Comment le syndrome de Dyggve Melchior Clausen est-il diagnostiqué?
Une évaluation clinique approfondie et une histoire détaillée du patient et de la famille ainsi que les caractéristiques classiques de présentation de la maladie seront la première étape vers le diagnostic du syndrome de Dyggve-Melchior-Clausen. Des études radiologiques peuvent être effectuées pour examiner les anomalies squelettiques spécifiques comme la poitrine en forme de tonneau et les os du carpe de forme irrégulière qui sont des signes classiques du syndrome de Dyggve-Melchior-Clausen.
De plus, des tests génétiques seront effectués dans lesquels une mutation du gène dymeclin sera observée confirmant le diagnostic du syndrome de Dyggve-Melchior-Clausen.
Comment le syndrome de Dyggve Melchior Clausen est-il traité?
Le pilier du traitement du syndrome de Dyggve-Melchior-Clausen est favorable et symptomatique. La chirurgie peut être recommandée chez les personnes présentant des malformations squelettiques corrigibles. En cas de luxation de la vertèbre cervicale, une fusion spinale peut être la voie à suivre pour corriger cette déformation. Cette procédure est principalement réalisée pour protéger la moelle épinière de tout dommage dû à la vertèbre cervicale disloquée qui peut causer une paralysie.

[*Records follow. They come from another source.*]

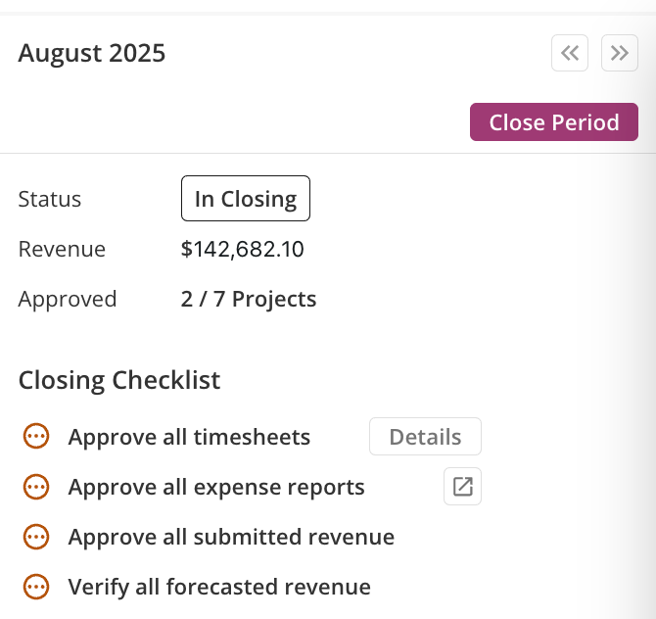Select the Approve all timesheets checklist item
The width and height of the screenshot is (656, 619).
[189, 437]
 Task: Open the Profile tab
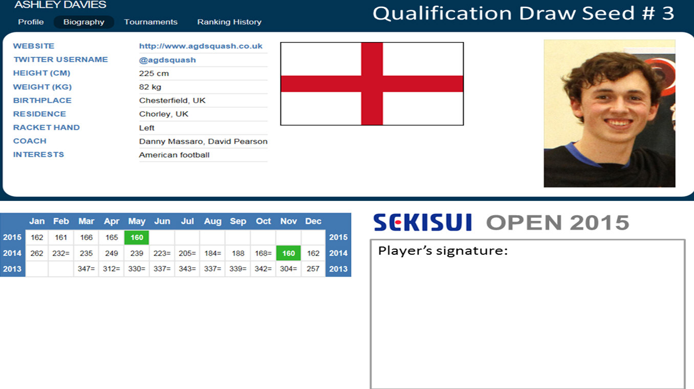point(31,22)
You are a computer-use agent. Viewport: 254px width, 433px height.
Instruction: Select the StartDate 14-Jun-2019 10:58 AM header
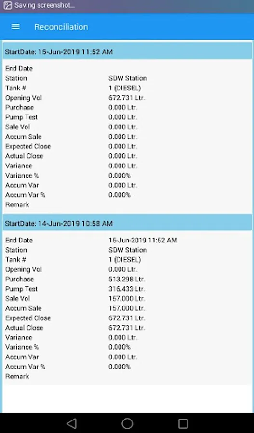tap(127, 223)
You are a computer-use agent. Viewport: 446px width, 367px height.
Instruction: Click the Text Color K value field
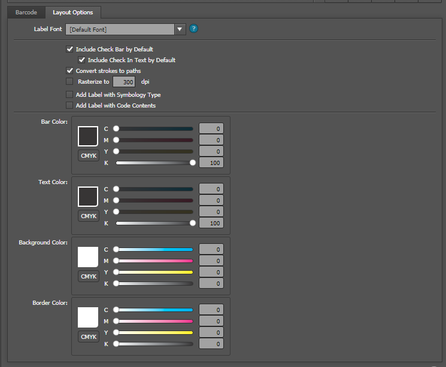point(211,224)

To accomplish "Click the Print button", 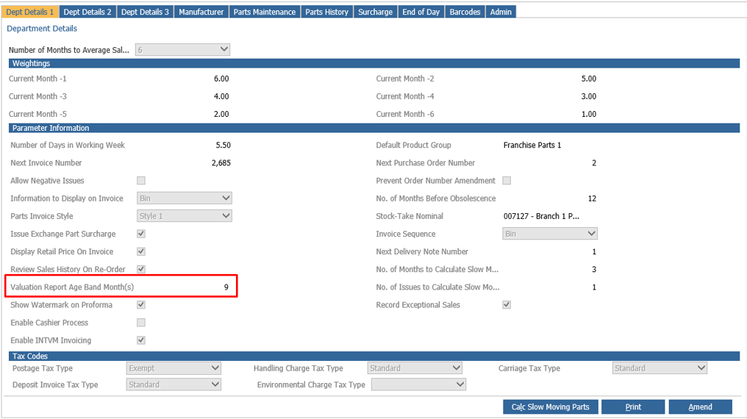I will click(633, 407).
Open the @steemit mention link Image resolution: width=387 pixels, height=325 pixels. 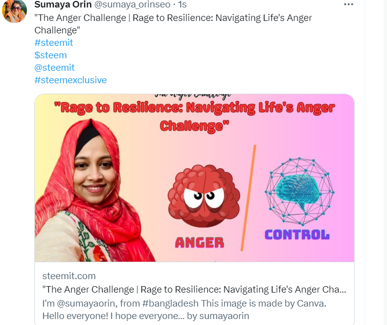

Les chirurgies peuvent également être recommandées pour le traitement des déformations des articulations de la hanche et des articulations de l’épaule. Dans certains cas, un remplacement de la hanche peut être nécessaire pour le patient atteint du syndrome de Dyggve-Melchior-Clausen.
Il convient également de noter que les enfants atteints du syndrome de Dyggve-Melchior-Clausen peuvent bénéficier d’une éducation spéciale et d’une orthophonie afin de les rendre aussi indépendants que possible et de rendre leur croissance aussi normale que possible malgré le syndrome de Dyggve-Melchior-Clausen.